But it seems local manufacturers are slowly losing that price advantage. Employee wages in the region are still lower than what is being paid by manufacturers in the Detroit area, but local wages are climbing much closer to what is being paid on the east side.

Grand Rapids production workers are making $17 an hour for durable goods and $18 an hour for non-durable goods manufacturing, according to the latest survey from The Employers' Association (TEA) in Grand Rapids. That’s about 8 percent less than their counterparts in the Detroit area, according to TEA.

Dave SmithTEA President and CEO David Smith told MiBiz Detroit factory owners were paying as much as 15 percent more than Grand Rapids employers a couple of decades ago.

“We always heard from our employers that West Michigan was a great place to live so we are going to pay you less,” he said. “But they have always been a little more generous with benefits because we do have paternalistic employers (in West Michigan).”

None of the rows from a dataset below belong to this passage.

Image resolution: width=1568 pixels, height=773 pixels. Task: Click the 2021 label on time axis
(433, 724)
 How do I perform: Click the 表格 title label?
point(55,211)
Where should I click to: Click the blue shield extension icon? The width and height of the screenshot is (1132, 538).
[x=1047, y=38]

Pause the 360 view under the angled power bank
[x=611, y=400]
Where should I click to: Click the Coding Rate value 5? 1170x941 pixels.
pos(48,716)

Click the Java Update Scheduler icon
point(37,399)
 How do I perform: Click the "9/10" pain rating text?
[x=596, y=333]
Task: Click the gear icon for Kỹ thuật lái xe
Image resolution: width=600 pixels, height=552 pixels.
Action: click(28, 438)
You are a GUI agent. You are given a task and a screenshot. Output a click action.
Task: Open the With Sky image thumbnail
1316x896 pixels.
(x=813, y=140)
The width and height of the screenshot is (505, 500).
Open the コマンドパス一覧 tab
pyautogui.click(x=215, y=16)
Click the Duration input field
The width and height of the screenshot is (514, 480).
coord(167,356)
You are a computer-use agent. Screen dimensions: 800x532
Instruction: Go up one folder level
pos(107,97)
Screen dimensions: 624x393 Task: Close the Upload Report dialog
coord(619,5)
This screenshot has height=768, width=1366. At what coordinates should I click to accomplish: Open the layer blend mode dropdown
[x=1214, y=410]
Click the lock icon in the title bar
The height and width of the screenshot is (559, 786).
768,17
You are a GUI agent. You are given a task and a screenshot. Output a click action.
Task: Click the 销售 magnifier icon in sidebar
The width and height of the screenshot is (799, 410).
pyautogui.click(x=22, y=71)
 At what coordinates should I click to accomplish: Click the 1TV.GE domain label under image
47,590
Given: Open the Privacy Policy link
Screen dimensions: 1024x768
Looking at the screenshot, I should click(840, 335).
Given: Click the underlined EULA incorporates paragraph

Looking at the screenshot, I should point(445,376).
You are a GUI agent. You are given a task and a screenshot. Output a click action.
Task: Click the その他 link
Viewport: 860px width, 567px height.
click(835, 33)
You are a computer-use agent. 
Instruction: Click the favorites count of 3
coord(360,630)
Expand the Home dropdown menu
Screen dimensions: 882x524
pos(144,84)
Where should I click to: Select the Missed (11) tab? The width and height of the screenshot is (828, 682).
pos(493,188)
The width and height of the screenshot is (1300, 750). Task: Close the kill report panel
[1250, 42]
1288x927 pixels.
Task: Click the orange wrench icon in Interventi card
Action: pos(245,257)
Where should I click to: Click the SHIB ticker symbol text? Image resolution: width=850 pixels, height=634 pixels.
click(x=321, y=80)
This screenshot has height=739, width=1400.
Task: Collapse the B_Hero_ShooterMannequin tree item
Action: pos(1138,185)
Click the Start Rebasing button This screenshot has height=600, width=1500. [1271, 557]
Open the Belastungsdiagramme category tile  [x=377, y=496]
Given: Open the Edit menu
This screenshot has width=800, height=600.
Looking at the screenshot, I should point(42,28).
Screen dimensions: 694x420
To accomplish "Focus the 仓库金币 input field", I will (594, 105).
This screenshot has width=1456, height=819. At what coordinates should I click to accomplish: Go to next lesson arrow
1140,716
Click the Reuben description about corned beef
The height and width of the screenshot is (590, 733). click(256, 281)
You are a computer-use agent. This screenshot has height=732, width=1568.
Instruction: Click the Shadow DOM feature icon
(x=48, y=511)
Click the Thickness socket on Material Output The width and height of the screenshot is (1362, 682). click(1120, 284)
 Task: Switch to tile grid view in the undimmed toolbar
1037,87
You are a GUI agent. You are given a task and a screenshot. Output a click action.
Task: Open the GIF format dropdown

The idea that lifestyle can counter wages is what led Traverse City area employers to tell their people that “part of their pay was their view of the bay.” Smith said that is one reason that Traverse City factory workers make five percent less than they could in Grand Rapids.

It used to be that the philosophy worked. Detroit, Chicago, the east and west coasts really didn’t offer much competition for the West Michigan labor market. The region’s factory workers were “geographically loyal” to West Michigan, Smith said, so employers could sell the benefits of living here and the culture of their organizations to counter the lower wages.

That is not as true as it once was because the younger generation is much more mobile and very willing to move outside the region, even outside Michigan, to areas where wages are higher and the quality of life is perceived as being better.

They can make a lot more money in the factories in Chicago, where wages are 10-percent to 12-percent higher than wages in West Michigan. The east and west coasts of the U.S. are even more attractive, with manufacturers paying as much as 18 percent more than their counterparts in West Michigan.

The competition for talent in West Michigan is getting intense.

“The talent pool has expanded,” said Smith. “Manufacturers outside the region are pulling people away from us, and some companies moving into West Michigan are bringing their own people with them.”

He said the region’s manufacturing community is in a state of transition with a more competitive employment marketplace and a much more diverse workforce.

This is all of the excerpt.